By Jon Keller

BOSTON (CBS) – “If any demonstrator ever lays down in front of my car, it’ll be the last car he’ll ever lay down in front of.”

Who said it? President Donald Trump, as part of Monday morning’s diatribe against governors grappling with street violence in which he repeatedly accused them of being “weak”?

Actually, that rhetoric came from Alabama Gov. George Wallace during his 1968 presidential campaign. Then, as now, the campaign backdrop was a wave of violent riots in American cities touched off by the slaughter of a black man, Dr. Martin Luther King Jr.

“If you don’t dominate you’re wasting your time,” Trump lectured the governors – every last one with more experience and public popularity than he – Monday morning. “You’re going to look like a bunch of jerks. You have to dominate.”

Ah yes, “law and order,” the laziest trope in American politics (with the possible exception of blaming the media). Bring ‘em down fast and hard, give ‘em a rough ride, and put ‘em away, the longer the better.

It’s been a longtime staple of the Trump repertoire, most notably when he defended the railroading of five black teenagers for a vicious 1989 assault on a Central Park jogger, urging the death penalty for the kids, who were later proven innocent. And in this case, the appeal is obvious. No serious person likes the sight of looting, arson and gratuitous violence against police, including many of those marching now in protest of police brutality, who’ve been seen often on TV inserting themselves between the looters and agitators and their intended victims.

It comes as no surprise to see the president lunging for the easiest hot button at hand. You can do that when you don’t think, don’t care, and “don’t take any responsibility” for the consequences of your actions.

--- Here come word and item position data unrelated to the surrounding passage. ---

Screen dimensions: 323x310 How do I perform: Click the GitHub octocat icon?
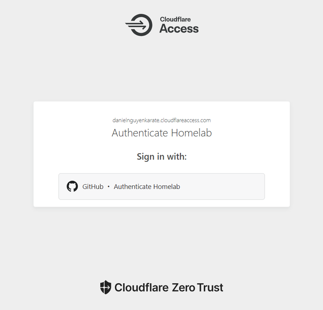coord(72,187)
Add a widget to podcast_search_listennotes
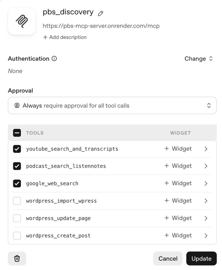 (178, 166)
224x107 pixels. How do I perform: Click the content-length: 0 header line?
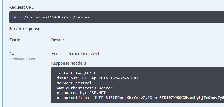click(76, 73)
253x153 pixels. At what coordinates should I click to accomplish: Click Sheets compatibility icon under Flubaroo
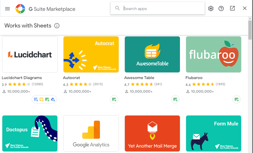(x=237, y=99)
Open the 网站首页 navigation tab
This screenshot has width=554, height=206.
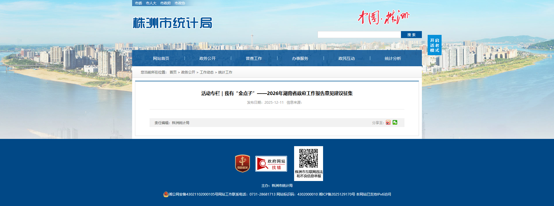pos(161,58)
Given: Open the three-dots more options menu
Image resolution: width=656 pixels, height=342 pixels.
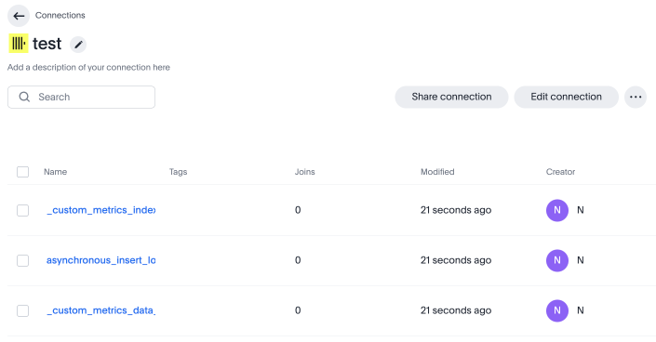Looking at the screenshot, I should 636,97.
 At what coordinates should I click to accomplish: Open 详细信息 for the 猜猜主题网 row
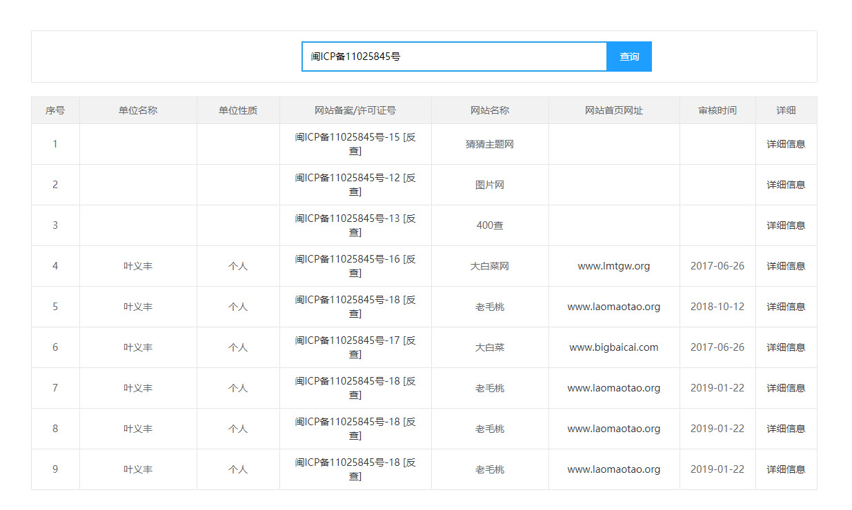(x=786, y=144)
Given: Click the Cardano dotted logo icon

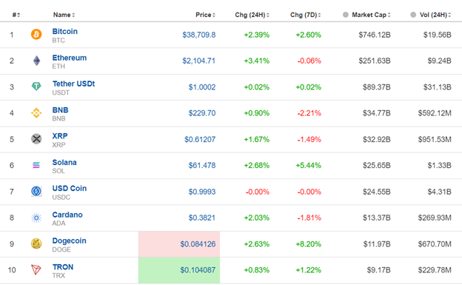Looking at the screenshot, I should point(36,218).
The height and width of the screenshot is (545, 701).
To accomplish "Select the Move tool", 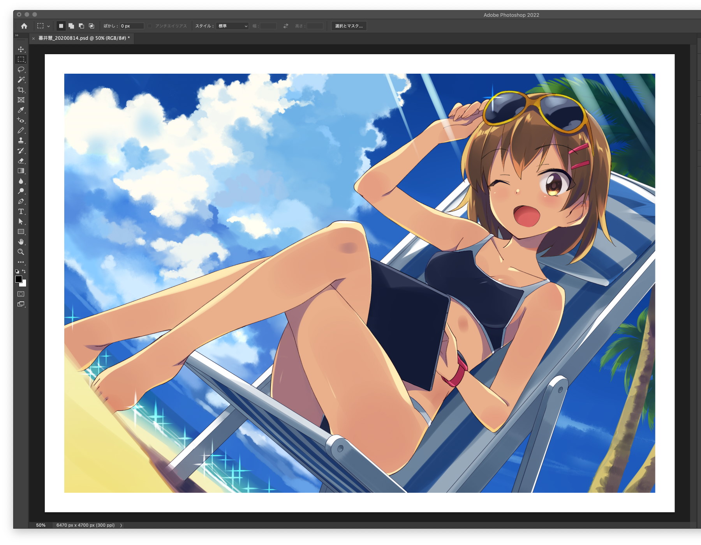I will pos(21,50).

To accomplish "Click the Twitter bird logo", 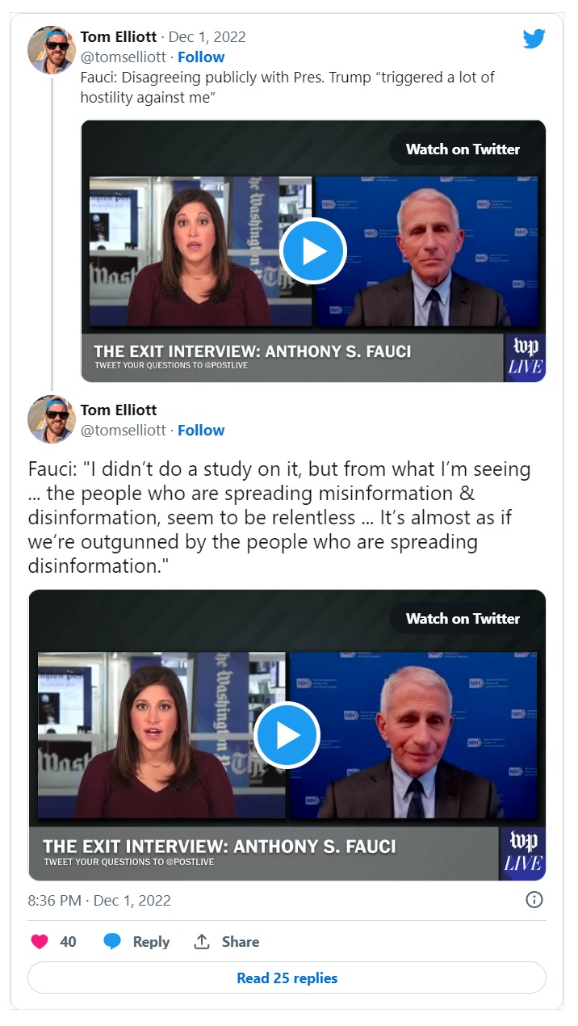I will [534, 38].
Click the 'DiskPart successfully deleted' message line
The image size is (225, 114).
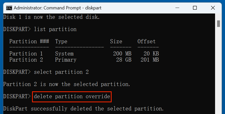click(83, 109)
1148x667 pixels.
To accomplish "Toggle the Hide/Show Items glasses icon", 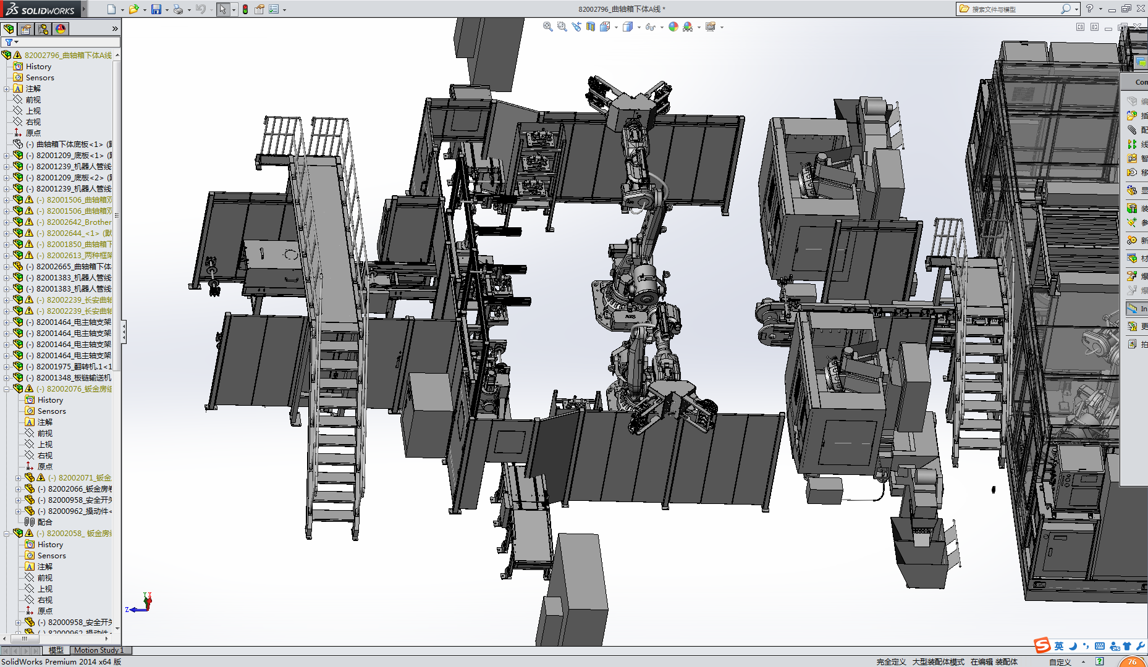I will [x=650, y=27].
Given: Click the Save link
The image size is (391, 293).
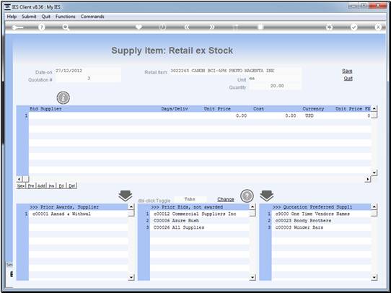Looking at the screenshot, I should (x=347, y=71).
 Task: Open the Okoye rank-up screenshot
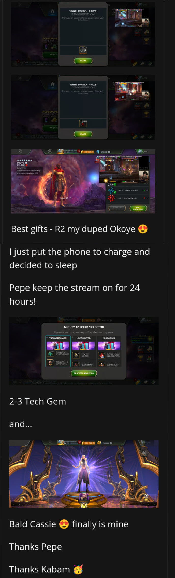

But Trump ought to be careful what he wishes for.

Even the Trump administration has acknowledged that the “law and order” crackdown of the 1990s that packed the prisons was a failure; one of their few bipartisan legislative accomplishments was the 2019 First Step Act aimed at shortening prison sentences.

And even in 1968, long before the costs and impotence of mass arrests and hardball prosecutions were apparent to all, the political limits of law-and-order red meat were evident. George Wallace drew less than 14% of the vote that fall. The narrow winner, Richard Nixon, also branded himself a law-and-order candidate, he leavened the message in ways we don’t hear from the current incumbent. “Our goal is justice for every American. If we are to have respect for law in America, we must have laws that deserve respect,” Nixon said in his 1968 nomination acceptance speech. “Just as we cannot have progress without order, we cannot have order without progress, and so, as we commit to order tonight, let us commit to progress.”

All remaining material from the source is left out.